In her first Alaska climb since losing several toes to severe frostbite two years ago, Anna Pfaff and partners Andres Marin and Thomas Bukowski established a new 983m route on the south face of 3,429m Mount Providence, although they had to turn around 100m below the summit.
The three flew onto the Thunder Glacier below Thunder Mountain and Mount Providence. Thunder Mountain has a good collection of routes up its various gullies and chutes, but Mount Providence has seen curiously little attention. They decided to go for a new line up the center of the south face, which Marin had spied before the climb. They carried food for two days.
According to Bukowski, the route was the full package: ”Lots of steep snow stepping, some funky mixed sections that Andres [Marin] styled (M5?), a narrowing ice chute where I found surprisingly good ice (AI4?), and some steep (70º?), sugary, faceted snow that Anna [Pfaff] burrowed through.”
Precarious ledge
After the first day of icy rock climbing, they bivouacked on a precarious ledge below a wall.
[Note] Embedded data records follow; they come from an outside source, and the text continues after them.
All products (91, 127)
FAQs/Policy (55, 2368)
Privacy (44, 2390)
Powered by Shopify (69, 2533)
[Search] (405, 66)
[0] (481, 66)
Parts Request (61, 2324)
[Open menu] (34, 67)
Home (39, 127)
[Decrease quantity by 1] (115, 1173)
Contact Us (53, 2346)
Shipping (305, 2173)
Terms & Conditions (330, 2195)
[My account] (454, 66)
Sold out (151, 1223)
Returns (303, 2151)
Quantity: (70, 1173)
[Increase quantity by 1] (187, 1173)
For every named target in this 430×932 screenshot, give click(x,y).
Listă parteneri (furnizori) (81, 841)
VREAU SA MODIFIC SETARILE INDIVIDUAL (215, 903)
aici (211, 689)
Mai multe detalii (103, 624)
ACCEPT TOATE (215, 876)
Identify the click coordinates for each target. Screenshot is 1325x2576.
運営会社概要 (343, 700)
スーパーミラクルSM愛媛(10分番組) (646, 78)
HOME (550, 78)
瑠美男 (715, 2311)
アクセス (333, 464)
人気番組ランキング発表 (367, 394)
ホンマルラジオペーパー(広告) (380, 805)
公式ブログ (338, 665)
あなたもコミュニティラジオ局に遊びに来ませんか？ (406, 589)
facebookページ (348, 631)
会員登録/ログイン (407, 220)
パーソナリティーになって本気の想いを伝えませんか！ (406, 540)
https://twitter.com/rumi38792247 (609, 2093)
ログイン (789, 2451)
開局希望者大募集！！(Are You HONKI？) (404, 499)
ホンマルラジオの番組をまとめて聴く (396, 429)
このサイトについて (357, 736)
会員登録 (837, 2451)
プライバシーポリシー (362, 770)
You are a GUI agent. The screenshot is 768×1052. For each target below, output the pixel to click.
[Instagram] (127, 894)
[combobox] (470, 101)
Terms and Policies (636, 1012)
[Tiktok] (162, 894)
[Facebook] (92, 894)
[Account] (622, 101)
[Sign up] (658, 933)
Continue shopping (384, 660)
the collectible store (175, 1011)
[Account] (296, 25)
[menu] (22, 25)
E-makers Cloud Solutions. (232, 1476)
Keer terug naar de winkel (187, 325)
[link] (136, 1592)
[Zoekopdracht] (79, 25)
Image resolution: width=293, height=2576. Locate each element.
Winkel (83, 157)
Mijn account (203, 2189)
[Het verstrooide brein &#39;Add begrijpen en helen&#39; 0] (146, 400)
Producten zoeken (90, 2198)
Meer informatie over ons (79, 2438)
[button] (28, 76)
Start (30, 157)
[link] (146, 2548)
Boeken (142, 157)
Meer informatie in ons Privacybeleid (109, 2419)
The next morning, they climb an even harder and colder pitch, eventually reaching their high point.
They were aware that the weather was supposed to worsen shortly. They weren’t prepared for a second bivy and needed time for the descent. In the end, they descended shy of the summit.
“We had already climbed the steepest and hardest part of the mountain,” said Marin. “It was a hard decision to make, but at the end of the day, [it was] the right and responsible thing to do.”
They named their new route Journey Through the Castle of Providence (983m, V, M5, AI4, 5.10).
Pfaff lost several toes in 2022 after climbing the difficult 1,200m Harvard Route on Mount Huntington with Priti Wright. Last year, she climbed Kyajo Ri in the Himalaya with some partners, but this was her first time back in Alaska.
”Seeing Anna [Pfaff] back in the Alaska mountains, climbing hard with a smile on her face, was an awesome and emotional thing to see,” wrote Marin on social media.
Although their route did not end at the summit, climbing is about much more than reaching the summit. Mark Twight wrote once that his best and most beautiful routes didn’t end at the top.